One of the blogs I read from time to time had some wonderful graphics in a post from a few days ago. It is made more poignant by the 1/26 entry, which speaks to the effects of poverty and economic insecurity which are so widespread today.
Here's a lift from the more recent post, which starts with some lyrics from Bon Jovi from a few decades ago:
Once upon a time not so long ago:
Tommy used to work on the docks; union's been on strike
He's down on his luck - It's tough, so tough.
Gina works the diner all day, working for her man
She brings home her pay for love for love.
She says: We've got to hold on to what we've got
'Cause it doesn't make a difference if we make it or not.
We've got each other and that's a lot for love -
We'll give it a shot.
We're half way there - Livin' on a prayer
Take my hand and we'll make it
I swear - livin' on a prayer.
Those sentiments are not confined by time. Change the words slightly, slow down the tempo, add a tinkling piano and an orchestra and you've got:
"I Can't Give You Anything But Love, Baby" . . . .
Gee, but it's tough to be broke, kid.
It's not a joke, kid, it's a curse.
My luck is changing, it's gotten from
simply rotten to something worse
Who knows, some day I will win too.
I'll begin to reach my prime.
Now though I see what our end is,
All I can spend is just my time.
I can't give you anything but love, baby.

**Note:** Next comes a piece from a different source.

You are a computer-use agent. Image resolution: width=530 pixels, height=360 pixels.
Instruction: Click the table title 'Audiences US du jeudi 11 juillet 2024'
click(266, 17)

That's the only thing I've plenty of, baby.
There may be trouble ahead
But while there's moonlight and music
And love and romance
Let's face the music and dance
"Just two kids in love" can look frighteningly unromantic when you have no permanent place to live. Not knowing where your next meal will come from. No health insurance and you become ill or have an accident. Not even a suitcase to schlep your clothes from wherever you are to wherever you may be going, so you use black plastic garbage bags.
And then, if (or when) a baby enters the picture, it's not so romantic anymore.
I've been working with a young couple who are really struggling. In their 20's. They met online. She left her home in the North to be with him in the South. He's in construction. The work dried up after a month. They moved to Delaware in search of a work. He found it, though it didn't last long so he got another job but not in construction. Right after Christmas, his hours went from 30-40 to 16. Per week. At $8.50 per hour.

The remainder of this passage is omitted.